_WHAT THE TASK REQUIRES:_ Every line in the records below between the one holding "Open Google Chrome from the taskbar" and the one holding "Open the Silence", inclusive, is to be set down exactly; all other lines are to be left out.

Saved entries:

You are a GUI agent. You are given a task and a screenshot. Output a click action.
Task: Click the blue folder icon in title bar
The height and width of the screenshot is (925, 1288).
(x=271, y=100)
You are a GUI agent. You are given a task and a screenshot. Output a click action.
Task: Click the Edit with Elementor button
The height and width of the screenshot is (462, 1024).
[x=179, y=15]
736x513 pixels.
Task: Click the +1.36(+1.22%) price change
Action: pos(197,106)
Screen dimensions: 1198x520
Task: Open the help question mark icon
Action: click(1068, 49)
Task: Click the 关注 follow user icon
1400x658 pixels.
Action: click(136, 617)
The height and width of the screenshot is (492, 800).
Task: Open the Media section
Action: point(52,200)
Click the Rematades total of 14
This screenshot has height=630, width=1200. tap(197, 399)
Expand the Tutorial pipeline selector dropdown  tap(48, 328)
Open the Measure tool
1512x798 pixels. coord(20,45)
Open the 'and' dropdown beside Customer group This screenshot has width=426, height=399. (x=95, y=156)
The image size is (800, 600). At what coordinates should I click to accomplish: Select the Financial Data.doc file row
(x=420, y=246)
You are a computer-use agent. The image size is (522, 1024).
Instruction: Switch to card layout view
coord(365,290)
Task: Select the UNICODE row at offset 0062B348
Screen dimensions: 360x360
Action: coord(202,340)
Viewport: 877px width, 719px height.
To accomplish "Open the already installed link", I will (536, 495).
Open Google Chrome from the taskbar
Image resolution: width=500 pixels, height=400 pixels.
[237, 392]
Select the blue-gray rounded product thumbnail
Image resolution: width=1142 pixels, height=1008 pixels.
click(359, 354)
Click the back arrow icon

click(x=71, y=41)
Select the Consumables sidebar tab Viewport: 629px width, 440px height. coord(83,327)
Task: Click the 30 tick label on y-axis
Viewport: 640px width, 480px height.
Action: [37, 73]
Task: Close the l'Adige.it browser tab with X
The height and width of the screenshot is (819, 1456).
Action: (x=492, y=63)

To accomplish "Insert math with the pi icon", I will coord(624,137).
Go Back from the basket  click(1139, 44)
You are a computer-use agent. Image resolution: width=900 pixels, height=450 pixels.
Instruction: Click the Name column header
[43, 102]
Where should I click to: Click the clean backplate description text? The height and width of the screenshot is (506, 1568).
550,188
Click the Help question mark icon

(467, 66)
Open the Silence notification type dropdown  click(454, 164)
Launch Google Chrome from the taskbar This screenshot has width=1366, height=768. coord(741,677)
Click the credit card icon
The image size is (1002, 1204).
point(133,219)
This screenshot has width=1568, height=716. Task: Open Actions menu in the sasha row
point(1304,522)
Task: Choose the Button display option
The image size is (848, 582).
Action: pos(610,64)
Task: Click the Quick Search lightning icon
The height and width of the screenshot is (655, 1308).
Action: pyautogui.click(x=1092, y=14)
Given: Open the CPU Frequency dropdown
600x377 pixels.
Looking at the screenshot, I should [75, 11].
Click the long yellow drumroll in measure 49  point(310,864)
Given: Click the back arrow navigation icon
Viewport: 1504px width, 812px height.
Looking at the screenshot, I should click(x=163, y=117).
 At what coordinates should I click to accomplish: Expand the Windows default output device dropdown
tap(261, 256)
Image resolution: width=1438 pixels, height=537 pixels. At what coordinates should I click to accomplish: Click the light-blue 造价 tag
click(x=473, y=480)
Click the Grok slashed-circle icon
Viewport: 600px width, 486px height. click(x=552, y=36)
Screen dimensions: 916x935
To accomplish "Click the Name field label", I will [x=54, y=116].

_SOLUTION TO THIS PROBLEM:_
Open Google Chrome from the taskbar
Image resolution: width=500 pixels, height=400 pixels.
[237, 392]
Select the blue-gray rounded product thumbnail
Image resolution: width=1142 pixels, height=1008 pixels.
click(359, 354)
Click the back arrow icon

click(x=71, y=41)
Select the Consumables sidebar tab Viewport: 629px width, 440px height. coord(83,327)
Task: Click the 30 tick label on y-axis
Viewport: 640px width, 480px height.
Action: [37, 73]
Task: Close the l'Adige.it browser tab with X
The height and width of the screenshot is (819, 1456).
Action: (x=492, y=63)

To accomplish "Insert math with the pi icon", I will coord(624,137).
Go Back from the basket  click(1139, 44)
You are a computer-use agent. Image resolution: width=900 pixels, height=450 pixels.
Instruction: Click the Name column header
[43, 102]
Where should I click to: Click the clean backplate description text? The height and width of the screenshot is (506, 1568).
550,188
Click the Help question mark icon

(467, 66)
Open the Silence notification type dropdown  click(454, 164)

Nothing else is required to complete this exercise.